Key positions in the policy (synthesised from the Transparency Project explainer at https://transparencyproject.org.uk/cafcass-new-domestic-abuse-policy-an-explainer/ and Goodman Ray at https://www.goodmanray.com/news/2025/04/cafcass-updates-domestic-abuse-practice-policy/ — [secondary verification only] for the policy's verbatim text, which was inaccessible at compilation, 403):

  • FCAs are directed to assess for domestic abuse before reaching any conclusion about alienating behaviours, and "not to assume parental alienation when a child doesn't want contact."
  • The policy uses the term "alienating behaviours" (not "parental alienation syndrome" or "parental alienation disorder") and treats them as a possible behaviour pattern, not a syndromic diagnosis.
  • The policy is the explicit response to the 2020 Ministry of Justice Harm Report (the "Assessing Risk of Harm to Children and Parents in Private Law Children Cases" expert panel report) that found Cafcass and the family courts had been minimising DV and over-applying alienation framings.

Practice Direction 12J. Practice Direction 12J — Child Arrangements & Contact Orders: Domestic Abuse and Harm, Family Procedure Rules 2010. URL: https://www.justice.gov.uk/courts/procedure-rules/family/practice_directions/pd_part_12j

PD12J is the binding procedural rule for England and Wales family courts when DV is raised. It requires the court to ascertain at the earliest opportunity whether DV is raised as relevant, and to make a fact-finding determination before making any orders about contact arrangements. The 2017 revision (https://www.judiciary.uk/wp-content/uploads/2017/01/PD12J-child-arrangement-domestic-violence-and-harm-report-and-revision.pdf) tightened the language; the 2024-2025 Cafcass policy is its operational complement on the evaluator side.

Position on the asymmetry question. The UK system — at the policy-text level — is the most developed of any English-speaking jurisdiction in explicitly ordering DV assessment before alienation-framing assessment. Whether operational practice follows the policy is a separate empirical question; the Ministry of Justice Harm Report (2020) found large gaps between policy and practice, which is why the 2024-2025 Cafcass policy was issued.

7.2 Australia — Family Report Writers and the 2024 reforms

The Family Law Amendment Act 2023. Most provisions commenced 6 May 2024 ("Major Changes Are Coming to Family Law in Australia," https://www.thedivorcecourse.com.au/blog/Major_Changes_to_Family_Law_in_Australia_Reforms_2025). The Amendment Act:

  • Requires the court to consider any history of family violence, abuse or neglect involving the child or a person caring for the child.
  • Adds explicit consideration of psychological harm and coercive control to the harm framework.
  • Proposes (under regulation) a mandatory national accreditation scheme for private Family Report Writers, with standards able to be set out in regulations applying regardless of professional background.
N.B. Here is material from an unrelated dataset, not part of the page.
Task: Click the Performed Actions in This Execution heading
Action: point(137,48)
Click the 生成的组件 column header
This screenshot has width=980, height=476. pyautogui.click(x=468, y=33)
What the Family Report assesses (verbatim from the Amendment Act framework, paraphrased through legal-practitioner explainers). A family report must follow a professional forensic assessment and assess: arrangements that promote the safety of the child and carers from family violence, abuse, neglect or other harm; any views expressed by the child; the developmental, psychological, emotional and cultural needs of the child; the capacity of each proposed carer to meet those needs; and the benefit of the child having relationships with their parents where it is safe to do so. [Secondary verification only] for verbatim statutory text.

Position on the asymmetry question. Australia is implementing — through 2024-2025 — what is functionally analogous to the US Kayden's-Law approach, but at the Commonwealth level through a single Family Law Act amendment rather than through state-by-state adoption.

7.3 Canada — Section 211 reports in British Columbia and the CBABC training call

Section 211 of the Family Law Act (BC). Section 211 reports are court-ordered expert assessments addressing the best interests of the child, used widely in BC family-court proceedings. There is no uniform Provincial standard for who can write them or what training is required. Reports may be prepared by registered psychologists, registered clinical social workers, or registered clinical counsellors. URL background: https://www.cbabc.org/news/cbabc-calls-for-standardized-wants-and-needs-of-children-reports-and-family-violence-training/

Canadian Bar Association (BC Branch) call for standardised training. On 14 December 2023, the Canadian Bar Association (British Columbia Branch) formally called for "family violence screening and assessment training for s. 211 report writers and lawyers" and for "standardized guidelines on preparing, writing and ordering s. 211 reports." The CBABC's stated rationale (verbatim from Canadian Lawyer's reproduction of the call):

"We need to ensure there are protective measures and be able to deal with people who exhibit coercive behaviour."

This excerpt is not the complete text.